I go back to the dorms for the rest of the night, and I see my friend from across the hall, Lauren (the Miami). I hadn't anticipated that I would feel this way, but I feel ashamed I released her chapter. Sort of like I had slapped her and our friendship in the face. It was still silence so we couldn't talk, but this was weighing very heavily on me.
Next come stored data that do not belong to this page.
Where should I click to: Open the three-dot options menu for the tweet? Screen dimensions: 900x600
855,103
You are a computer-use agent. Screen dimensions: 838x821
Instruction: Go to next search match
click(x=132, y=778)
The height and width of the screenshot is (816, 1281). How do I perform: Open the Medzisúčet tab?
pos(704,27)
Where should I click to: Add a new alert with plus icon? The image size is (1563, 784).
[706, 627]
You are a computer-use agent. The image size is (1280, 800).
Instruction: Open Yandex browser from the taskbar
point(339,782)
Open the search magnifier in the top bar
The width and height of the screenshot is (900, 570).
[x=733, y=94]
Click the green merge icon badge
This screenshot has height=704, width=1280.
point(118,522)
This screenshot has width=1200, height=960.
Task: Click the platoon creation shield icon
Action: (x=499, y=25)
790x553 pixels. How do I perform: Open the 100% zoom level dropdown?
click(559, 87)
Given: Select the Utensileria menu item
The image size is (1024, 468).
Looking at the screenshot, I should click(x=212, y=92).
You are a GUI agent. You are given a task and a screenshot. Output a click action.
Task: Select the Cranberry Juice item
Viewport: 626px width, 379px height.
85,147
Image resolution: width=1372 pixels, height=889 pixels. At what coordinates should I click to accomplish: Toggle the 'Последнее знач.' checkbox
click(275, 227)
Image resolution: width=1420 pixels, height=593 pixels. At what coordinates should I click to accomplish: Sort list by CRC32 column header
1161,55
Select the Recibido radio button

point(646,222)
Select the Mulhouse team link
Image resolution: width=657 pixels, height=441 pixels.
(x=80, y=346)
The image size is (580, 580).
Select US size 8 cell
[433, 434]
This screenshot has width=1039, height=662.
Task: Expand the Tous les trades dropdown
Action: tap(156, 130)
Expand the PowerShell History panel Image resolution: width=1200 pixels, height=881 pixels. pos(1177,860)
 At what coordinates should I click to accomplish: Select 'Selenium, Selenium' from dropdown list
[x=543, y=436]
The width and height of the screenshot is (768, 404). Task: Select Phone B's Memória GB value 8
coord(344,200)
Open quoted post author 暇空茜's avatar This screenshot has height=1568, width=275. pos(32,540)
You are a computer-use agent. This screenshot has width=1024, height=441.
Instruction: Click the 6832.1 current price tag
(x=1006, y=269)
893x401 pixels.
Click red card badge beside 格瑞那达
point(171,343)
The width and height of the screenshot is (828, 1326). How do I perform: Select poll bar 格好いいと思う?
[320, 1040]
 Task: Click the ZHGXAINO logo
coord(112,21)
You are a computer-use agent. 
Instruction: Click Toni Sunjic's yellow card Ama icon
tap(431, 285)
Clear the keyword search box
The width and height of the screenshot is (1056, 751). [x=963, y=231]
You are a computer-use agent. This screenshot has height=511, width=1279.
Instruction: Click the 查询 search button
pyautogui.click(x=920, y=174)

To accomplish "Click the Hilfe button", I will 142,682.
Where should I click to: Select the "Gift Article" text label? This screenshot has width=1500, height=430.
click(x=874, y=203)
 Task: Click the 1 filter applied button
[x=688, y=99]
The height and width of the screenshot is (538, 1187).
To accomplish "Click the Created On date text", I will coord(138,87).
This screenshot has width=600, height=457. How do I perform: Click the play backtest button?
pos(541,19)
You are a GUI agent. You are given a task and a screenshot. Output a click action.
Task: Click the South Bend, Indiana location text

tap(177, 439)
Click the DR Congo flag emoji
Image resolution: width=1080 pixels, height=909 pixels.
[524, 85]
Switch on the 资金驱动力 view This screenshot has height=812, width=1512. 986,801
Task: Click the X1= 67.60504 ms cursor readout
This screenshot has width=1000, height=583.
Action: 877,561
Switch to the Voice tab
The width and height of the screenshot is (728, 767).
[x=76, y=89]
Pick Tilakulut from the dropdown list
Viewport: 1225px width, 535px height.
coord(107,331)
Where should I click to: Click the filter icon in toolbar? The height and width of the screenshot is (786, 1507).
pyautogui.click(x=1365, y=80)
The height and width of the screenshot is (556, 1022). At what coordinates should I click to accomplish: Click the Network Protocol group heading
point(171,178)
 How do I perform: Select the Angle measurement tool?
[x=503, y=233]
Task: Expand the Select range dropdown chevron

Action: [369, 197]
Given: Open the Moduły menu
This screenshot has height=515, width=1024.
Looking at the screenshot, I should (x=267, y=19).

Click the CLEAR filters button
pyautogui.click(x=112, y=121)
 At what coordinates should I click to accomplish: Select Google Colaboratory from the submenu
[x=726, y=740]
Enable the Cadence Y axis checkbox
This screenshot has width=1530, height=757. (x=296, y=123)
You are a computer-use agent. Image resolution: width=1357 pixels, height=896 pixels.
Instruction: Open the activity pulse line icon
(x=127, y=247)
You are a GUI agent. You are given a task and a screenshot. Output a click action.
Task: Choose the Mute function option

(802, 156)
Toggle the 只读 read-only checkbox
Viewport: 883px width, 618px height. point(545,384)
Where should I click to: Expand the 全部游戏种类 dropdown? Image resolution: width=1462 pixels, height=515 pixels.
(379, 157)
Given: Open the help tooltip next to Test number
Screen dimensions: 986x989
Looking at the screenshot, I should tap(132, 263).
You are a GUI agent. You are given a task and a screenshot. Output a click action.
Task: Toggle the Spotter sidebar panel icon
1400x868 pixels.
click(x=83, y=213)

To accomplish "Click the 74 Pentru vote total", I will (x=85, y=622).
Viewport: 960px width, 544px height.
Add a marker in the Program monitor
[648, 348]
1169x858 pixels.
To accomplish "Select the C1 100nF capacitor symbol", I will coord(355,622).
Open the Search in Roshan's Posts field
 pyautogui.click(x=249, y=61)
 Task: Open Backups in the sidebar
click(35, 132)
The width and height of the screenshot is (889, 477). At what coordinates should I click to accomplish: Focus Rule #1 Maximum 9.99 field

I decided to go talk to our RA, who was not Greek, because I just need a more impartial view. My mom wasn't really helpful at this point, because she just didn't understand having never gone through and not having been to a normal college. My RA, Jamie, was so understanding, but she told me something Lauren had shared with her that made me feel even worse. Lauren had told Jamie that she really wanted me as her little sis and hoped that I would be able to see that although Miami wasn't the best chapter on campus, it would be a great home for me. Lauren wasn't comfortable rushing me because she really just wanted for me to be happy.
After my conversation with Jamie, I felt badly still, but not quite badly enough to change my thinking. One, I had cut Miami and there was no way I could be one now, and two, I thought I was top house on campus material. I had gone to all of the "best" chapters today and that's where I would end up pledging. I was sad to realize that I wouldn't be able to call Lauren a sister, but generally ecstatic with my recruitment.